**EXERCISE DETAILS:** Output every line of the rows from the line with "Click the second track's pan value 0.0" through the end of the rows as a Markdown table with the columns Line No. and Text, numbering each line and skipping blank lines. Leave the pictures out of the table.

**RECORDS TO PROCESS:**
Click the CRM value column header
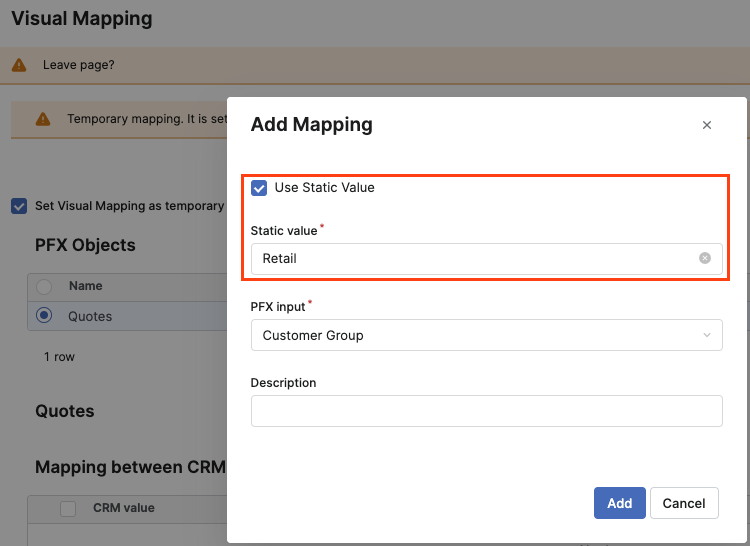Viewport: 750px width, 546px height. [x=124, y=508]
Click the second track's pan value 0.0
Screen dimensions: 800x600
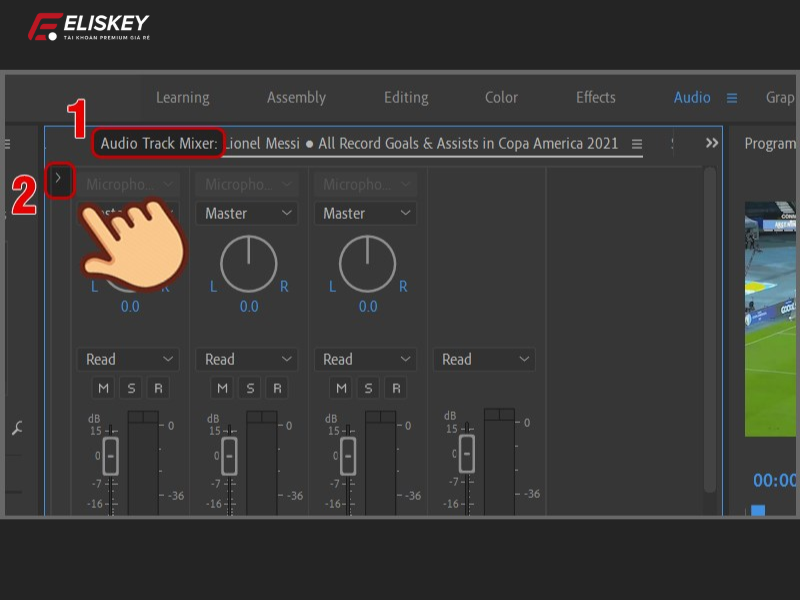click(249, 307)
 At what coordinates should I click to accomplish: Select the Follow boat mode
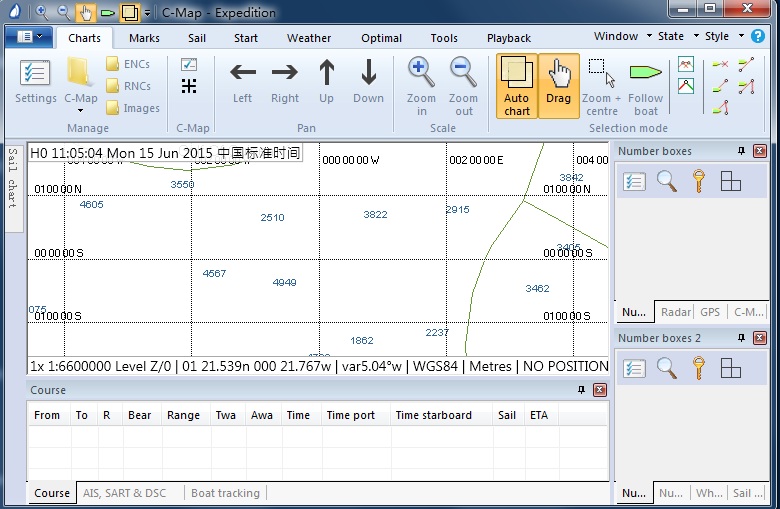tap(645, 80)
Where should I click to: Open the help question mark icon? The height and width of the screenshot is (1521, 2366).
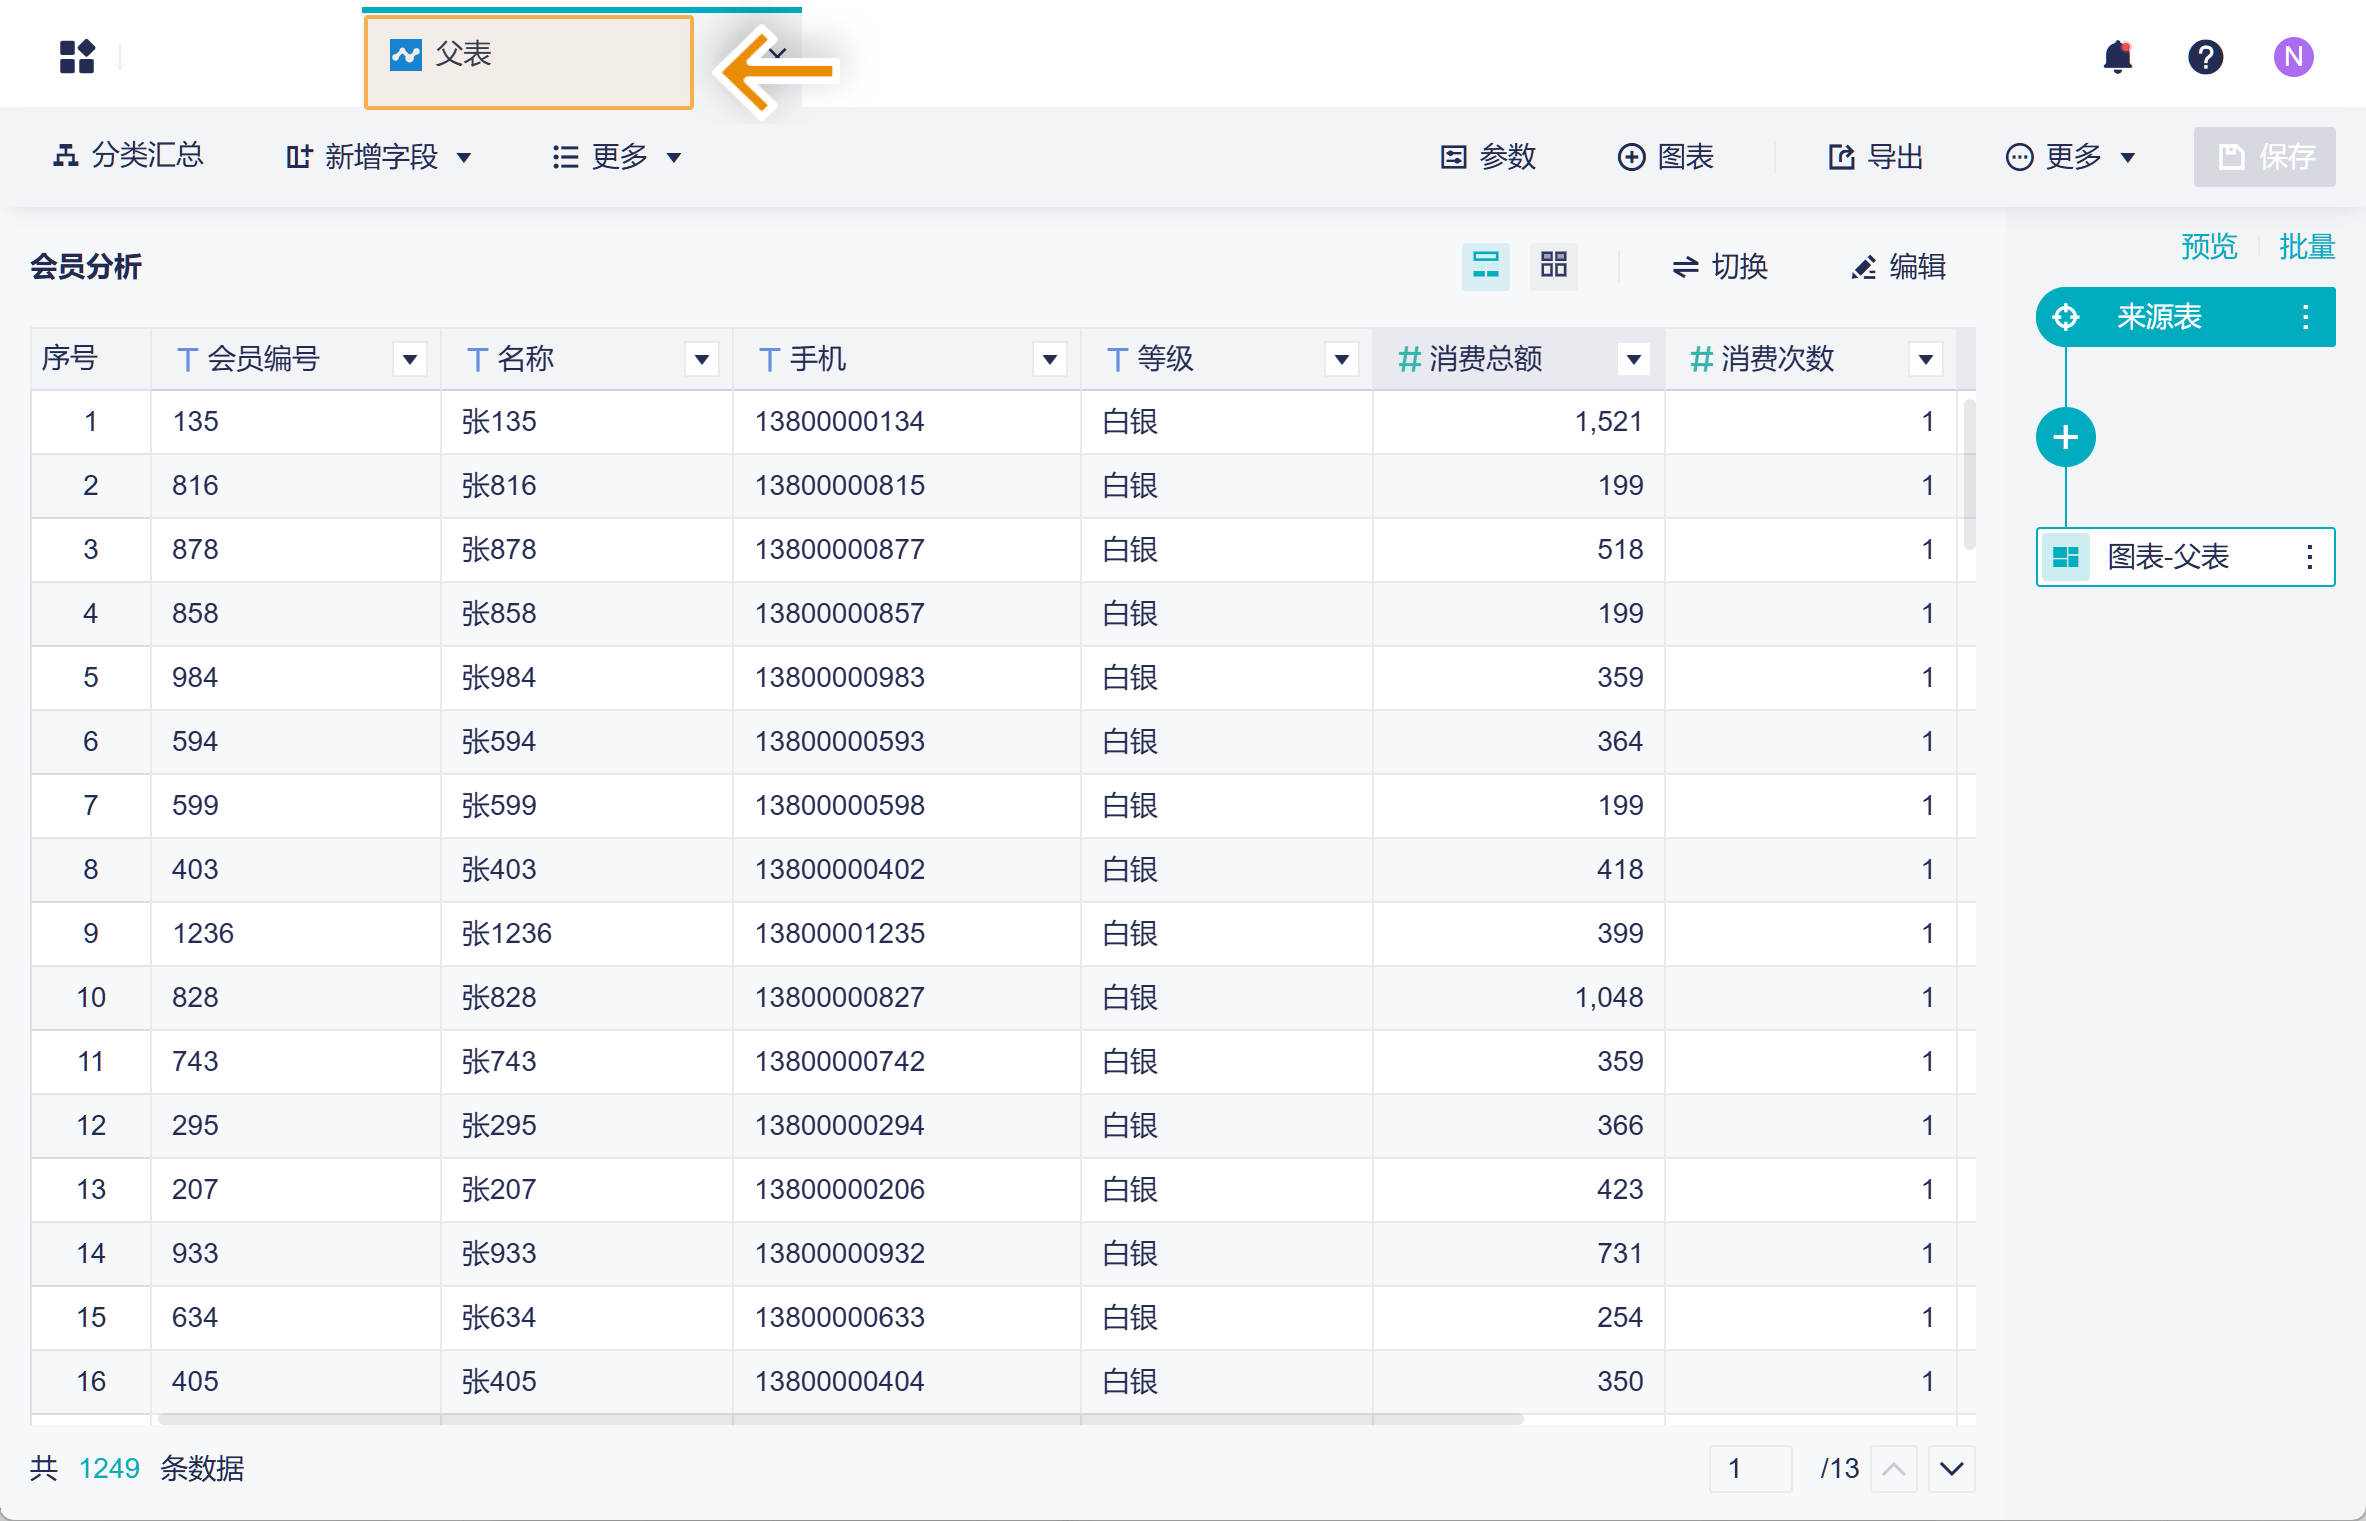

**RESULT OF THE TASK:**
| Line No. | Text |
|---|---|
| 1 | Click the second track's pan value 0.0 |
| 2 | Screen dimensions: 800x600 |
| 3 | click(249, 307) |
| 4 |  At what coordinates should I click to accomplish: Select the Follow boat mode |
| 5 | tap(645, 80) |
| 6 | Where should I click to: Open the help question mark icon? The height and width of the screenshot is (1521, 2366). |